Why Unity is Not Conformity October 31, 2018

My wife and I have decided on UNITY as the vision for our marriage. It is our calling card, our lighthouse, our mantra. It’s fitting because we are two incredibly different people with two incredibly different family backgrounds. We’ve learned a lot in our pursuit of unity.

One of the most important things we’ve learned is that unity does not mean conformity. Unity and diversity are not mutually exclusive. In fact, they depend largely on one another.

 

Mistakes

We make a lot of mistakes in our pursuit of unity. But every mistake boils down to one significant untruth: unity is total agreement.

When we come to a disagreement, we naturally want the other to see our point of view. The immature voice in our heads says that we all need to be on the same page to be unified. That togetherness is sameness.

My wife has a lot of strong opinions. Trying to uproot her just causes her to dig deeper. I’m pretty much the same kind of person. We all are.
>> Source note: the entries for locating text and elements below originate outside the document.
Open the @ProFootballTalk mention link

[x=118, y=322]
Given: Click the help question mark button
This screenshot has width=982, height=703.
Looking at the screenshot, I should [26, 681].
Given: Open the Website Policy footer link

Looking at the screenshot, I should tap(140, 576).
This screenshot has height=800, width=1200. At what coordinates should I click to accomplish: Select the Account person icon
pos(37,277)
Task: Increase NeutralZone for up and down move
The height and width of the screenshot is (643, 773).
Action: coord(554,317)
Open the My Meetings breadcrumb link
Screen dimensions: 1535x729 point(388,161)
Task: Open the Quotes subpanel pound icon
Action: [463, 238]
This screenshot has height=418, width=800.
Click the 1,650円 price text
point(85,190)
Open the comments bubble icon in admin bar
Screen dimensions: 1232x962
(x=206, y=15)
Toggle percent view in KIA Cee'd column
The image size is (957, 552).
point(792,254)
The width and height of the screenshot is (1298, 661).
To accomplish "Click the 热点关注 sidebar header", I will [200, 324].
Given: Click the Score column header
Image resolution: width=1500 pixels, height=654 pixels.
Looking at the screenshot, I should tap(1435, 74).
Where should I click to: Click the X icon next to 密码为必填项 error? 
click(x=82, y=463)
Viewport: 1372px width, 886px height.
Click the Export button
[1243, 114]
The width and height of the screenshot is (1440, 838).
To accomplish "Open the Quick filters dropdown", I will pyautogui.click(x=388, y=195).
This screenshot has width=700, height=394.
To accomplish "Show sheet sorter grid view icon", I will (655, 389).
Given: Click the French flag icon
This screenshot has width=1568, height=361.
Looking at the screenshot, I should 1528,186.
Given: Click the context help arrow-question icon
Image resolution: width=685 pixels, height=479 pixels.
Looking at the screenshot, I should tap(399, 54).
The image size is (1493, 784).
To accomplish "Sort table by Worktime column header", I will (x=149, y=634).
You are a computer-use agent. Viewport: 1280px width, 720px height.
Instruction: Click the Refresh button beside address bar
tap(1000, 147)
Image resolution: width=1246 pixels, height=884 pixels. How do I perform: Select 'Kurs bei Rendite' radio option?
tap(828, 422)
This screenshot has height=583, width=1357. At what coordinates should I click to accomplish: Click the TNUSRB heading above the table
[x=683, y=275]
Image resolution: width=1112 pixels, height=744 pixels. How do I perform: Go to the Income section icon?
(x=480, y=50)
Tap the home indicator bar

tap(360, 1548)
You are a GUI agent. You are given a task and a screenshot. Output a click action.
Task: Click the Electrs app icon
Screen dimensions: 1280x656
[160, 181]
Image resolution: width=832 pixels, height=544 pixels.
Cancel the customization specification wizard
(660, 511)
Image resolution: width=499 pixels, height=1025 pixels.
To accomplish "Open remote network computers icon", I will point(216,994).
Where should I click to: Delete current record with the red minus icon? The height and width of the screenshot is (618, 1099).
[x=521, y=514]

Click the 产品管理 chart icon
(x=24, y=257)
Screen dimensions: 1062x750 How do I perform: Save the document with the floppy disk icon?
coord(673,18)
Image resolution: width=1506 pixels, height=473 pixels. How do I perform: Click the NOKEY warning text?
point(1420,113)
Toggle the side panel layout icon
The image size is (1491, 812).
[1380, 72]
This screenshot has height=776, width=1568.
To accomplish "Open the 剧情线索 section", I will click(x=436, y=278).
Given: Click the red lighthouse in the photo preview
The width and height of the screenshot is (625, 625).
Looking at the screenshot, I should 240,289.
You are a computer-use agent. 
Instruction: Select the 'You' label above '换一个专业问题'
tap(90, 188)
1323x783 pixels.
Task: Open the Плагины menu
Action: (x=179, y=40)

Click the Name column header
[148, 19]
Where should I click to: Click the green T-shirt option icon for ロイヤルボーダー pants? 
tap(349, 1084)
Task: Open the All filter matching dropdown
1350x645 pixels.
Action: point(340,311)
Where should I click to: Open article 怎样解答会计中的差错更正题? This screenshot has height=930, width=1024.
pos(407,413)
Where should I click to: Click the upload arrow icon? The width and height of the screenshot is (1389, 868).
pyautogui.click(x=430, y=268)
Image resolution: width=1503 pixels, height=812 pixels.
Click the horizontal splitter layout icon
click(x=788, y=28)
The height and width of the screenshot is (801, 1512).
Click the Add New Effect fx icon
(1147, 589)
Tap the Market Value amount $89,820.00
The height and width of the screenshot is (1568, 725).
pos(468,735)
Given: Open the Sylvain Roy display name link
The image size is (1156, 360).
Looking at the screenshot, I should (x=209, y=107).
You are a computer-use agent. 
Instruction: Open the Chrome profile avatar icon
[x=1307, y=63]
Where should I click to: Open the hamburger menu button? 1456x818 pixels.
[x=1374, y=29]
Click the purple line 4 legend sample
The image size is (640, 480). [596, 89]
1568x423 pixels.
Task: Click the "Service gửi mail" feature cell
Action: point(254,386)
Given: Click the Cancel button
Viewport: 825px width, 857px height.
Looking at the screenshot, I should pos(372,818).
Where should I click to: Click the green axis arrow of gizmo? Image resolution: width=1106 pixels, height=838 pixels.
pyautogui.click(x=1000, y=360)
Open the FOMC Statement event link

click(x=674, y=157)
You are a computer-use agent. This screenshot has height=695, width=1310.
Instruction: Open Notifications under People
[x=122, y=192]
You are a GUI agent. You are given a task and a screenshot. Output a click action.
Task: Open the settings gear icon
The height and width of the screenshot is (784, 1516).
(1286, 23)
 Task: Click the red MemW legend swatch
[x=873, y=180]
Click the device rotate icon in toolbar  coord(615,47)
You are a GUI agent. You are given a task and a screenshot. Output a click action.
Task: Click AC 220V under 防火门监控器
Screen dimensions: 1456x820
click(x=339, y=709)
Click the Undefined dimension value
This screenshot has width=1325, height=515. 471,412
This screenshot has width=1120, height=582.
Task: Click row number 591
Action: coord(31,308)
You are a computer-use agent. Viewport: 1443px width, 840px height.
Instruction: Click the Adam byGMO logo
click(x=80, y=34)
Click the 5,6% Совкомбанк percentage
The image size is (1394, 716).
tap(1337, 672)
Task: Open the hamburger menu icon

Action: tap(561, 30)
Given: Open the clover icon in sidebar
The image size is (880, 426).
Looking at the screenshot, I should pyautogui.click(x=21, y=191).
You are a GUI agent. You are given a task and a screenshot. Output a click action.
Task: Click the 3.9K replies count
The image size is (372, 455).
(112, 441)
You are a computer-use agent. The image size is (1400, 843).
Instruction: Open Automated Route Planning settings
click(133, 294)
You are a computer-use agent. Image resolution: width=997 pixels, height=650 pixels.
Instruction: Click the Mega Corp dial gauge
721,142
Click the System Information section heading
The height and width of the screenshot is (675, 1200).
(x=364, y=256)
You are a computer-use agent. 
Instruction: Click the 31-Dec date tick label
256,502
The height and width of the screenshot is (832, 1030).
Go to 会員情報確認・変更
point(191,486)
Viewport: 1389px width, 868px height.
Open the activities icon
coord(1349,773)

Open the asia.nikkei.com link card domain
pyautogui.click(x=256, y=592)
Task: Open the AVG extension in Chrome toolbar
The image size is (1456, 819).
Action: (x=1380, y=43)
In an effort at peace, it feels as if one of us has to be passive, to lay down ourselves for the sake of harmony. But when we do this, it is an illusion, and a subtle subversion of what true unity entails.

 

The 3

There are three elements essential to unity. The first is acceptance. Unconditional love and acceptance. There is a difference, by the way, between acceptance and approval. If my wife murdered someone, I would not approve. I would lament and condemn her behavior. But I would visit her in jail until death do us part. I would still accept who she is, even if I did not approve of an action she took.

The second thing necessary is honesty. If one of us pretends something in order to uphold a false harmony, we’ve buried ourselves in extra layers of problem and disunity. This is why passive-aggressiveness is so prevalent in relationships today.

The third thing necessary for unity is diversity. Yeah, in order to be in unison, we have to be different.

 

Diversity

Unity is not about us all standing shoulder to shoulder in perfect identical formation. It is about us standing in the staggered configuration that is a true expression of our individual identities. But, as we do so, to reach at whatever angles are necessary to hold hands, to acknowledge the distances and the differences, the complexity and the simplicity, the acceptance and the acknowledgement. It is in reaching across these crooked chasms that we find the truth of unity.

Our culture’s communities are suffering because we are all stubbornly demanding that everyone be the same. We view differences as an affront to who we are. In truth, it is our differences that make us better together. It allows us to see truth from different angles. To appreciate something outside of ourselves, because none of us has a monopoly on beauty or truth or goodness.

Unification is about reaching across aisles, down crevices, through opinions. It is about being okay with being different, a willingness to express our limited knowledge and experience and receive the expression of others with genuine thanksgiving. Until we are truly diverse, we cannot be truly unified.